◆ **QUOTED PASSAGE**
They say when you become a mother your life changes completely. I had heard this all my life, but on the 1st of August 2017, I started to believe it too. I still remember the moment my precious little angel came into this world. But unlike the experiences of many, my moment wasn’t entirely happy. It wasn’t because my baby had Down Syndrome that I felt sad; rather, it was that the people who delivered the news of his diagnosis to me said it with so much grief in their voices that I thought that maybe my son's condition was sad indeed.
Being a physical therapist, I was aware of Down Syndrome before giving birth, and I understood the therapy requirements that may be associated with it. That said, I wasn’t completely aware of its consequences. ("Consequences" was the world my son's doctors used at the time. Today, I use the word "possibilities".) Even before my family could properly introduce themselves to Laksh, he was whisked away and put in the NICU. After a few days of tests and examinations, we were finally in an informed position. That's when we learned that Laksh has Down Syndrome and Hirschsprung’s disease.
Those days were very confusing for my me and my husband. In the first few days of our son’s life, we were told about all the things he would not be able to do and all the difficulties he was going to face. In moments of weakness, I cried. I cried every day, before I went to visit my son in the NICU and after I came home in the evening. But as I sat at his bedside looking at his tiny hands and feet and his big, beautiful eyes, I refused to accept that he wouldn’t be able to do the things that my husband and I had wished for him since the day we first found out that we were pregnant.

◆ **PROVIDED MATERIAL**

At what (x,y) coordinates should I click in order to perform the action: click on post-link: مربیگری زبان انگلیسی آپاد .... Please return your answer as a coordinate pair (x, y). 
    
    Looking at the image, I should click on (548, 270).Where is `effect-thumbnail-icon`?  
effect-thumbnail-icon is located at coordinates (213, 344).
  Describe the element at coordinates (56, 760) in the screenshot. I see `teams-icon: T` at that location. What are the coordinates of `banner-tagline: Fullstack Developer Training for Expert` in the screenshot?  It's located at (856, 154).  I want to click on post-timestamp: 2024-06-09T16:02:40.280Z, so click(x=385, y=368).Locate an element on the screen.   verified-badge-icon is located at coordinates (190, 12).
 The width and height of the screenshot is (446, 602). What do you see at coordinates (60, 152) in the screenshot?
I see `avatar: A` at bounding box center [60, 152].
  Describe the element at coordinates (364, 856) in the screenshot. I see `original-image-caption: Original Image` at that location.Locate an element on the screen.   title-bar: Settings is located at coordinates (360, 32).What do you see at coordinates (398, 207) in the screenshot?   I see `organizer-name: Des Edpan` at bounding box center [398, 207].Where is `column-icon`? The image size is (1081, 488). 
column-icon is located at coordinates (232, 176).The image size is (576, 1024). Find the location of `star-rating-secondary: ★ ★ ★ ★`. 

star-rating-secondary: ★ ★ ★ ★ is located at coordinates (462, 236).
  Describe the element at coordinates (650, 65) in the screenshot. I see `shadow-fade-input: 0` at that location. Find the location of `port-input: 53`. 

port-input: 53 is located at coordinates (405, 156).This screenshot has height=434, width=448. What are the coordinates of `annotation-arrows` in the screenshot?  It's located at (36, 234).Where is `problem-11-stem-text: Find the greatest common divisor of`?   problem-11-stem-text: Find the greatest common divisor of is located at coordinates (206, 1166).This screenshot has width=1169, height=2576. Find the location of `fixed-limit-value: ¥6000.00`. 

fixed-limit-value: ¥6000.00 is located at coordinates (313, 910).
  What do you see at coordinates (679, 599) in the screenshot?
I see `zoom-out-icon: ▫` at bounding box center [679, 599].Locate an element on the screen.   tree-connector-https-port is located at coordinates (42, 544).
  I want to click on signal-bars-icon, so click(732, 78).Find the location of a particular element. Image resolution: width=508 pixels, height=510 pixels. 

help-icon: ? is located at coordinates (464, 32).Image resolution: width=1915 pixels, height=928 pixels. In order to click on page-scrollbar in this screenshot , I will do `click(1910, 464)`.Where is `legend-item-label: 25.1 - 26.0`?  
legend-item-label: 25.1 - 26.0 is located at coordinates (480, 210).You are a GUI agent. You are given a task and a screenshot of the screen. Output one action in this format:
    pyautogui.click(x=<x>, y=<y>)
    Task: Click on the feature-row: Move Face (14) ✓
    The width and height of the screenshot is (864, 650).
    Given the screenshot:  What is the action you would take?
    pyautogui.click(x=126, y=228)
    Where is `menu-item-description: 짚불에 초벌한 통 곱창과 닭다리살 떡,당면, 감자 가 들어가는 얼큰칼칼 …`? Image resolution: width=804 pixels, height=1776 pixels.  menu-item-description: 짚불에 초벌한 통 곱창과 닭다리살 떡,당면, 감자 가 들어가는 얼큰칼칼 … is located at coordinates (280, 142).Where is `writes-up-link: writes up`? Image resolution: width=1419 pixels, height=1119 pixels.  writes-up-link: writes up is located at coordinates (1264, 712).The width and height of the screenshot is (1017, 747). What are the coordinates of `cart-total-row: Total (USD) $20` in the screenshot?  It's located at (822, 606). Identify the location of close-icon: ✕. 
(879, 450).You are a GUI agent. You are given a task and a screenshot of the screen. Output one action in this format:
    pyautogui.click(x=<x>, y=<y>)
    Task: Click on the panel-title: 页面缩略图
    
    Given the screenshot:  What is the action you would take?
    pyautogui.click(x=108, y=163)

◆ **TASK REQUIREMENTS**
• 1. In the account of Laksh's birth, why does the mother say the moment he was born wasn't entirely happy? Answer in one to three sentences.
• 2. Extend the mother's account of Laksh's birth and early days, starting after its final sentence.

◆ **RESPONSES**
• 1. Her sadness didn't come from her baby having Down Syndrome. The people who told her about his diagnosis spoke with so much grief in their voices that she began to think his condition might really be sad.

• 2.
I decided to do research about Laksh's condition on the web, but that didn’t help either. Then, I reached out to some other mothers online and heard their stories. I was relieved when I heard what their children have done and are doing. There are some who are entrepreneurs, some are actors, some dancers, and some are baristas, among many other things, but the takeaway for me from all of this was that these children were doing what they wanted to. They did not listen to the world when it told them that they couldn’t, and neither will my Laksh.
Laksh turned two on August 1st. He walks and has just started to run a little. He says a few words like "Mumma", "Dadda", "Book", and "Nana" (grandfather in Hindi), but most of all he communicates with a combination of acts and words. He can sign a few words like "more", "all done", "milk", "water", "shoes", and "socks." He loves music and can open the YouTube app all by himself and play his favorite songs. Every single day, my little munchkin is learning something new and teaching us as well.
The reason I want to share our story with the world is that I do not want any new parents to go through what we did. I want all parents to celebrate their children and not worry. I want other parents to look at us and see how lucky we are to have been blessed with such a beautiful child. Despite what Laksh's doctors told us when he was born, we are on a wonderful journey. I want other families to believe that they are going to have the same journey or an even better one with their little guy or girl.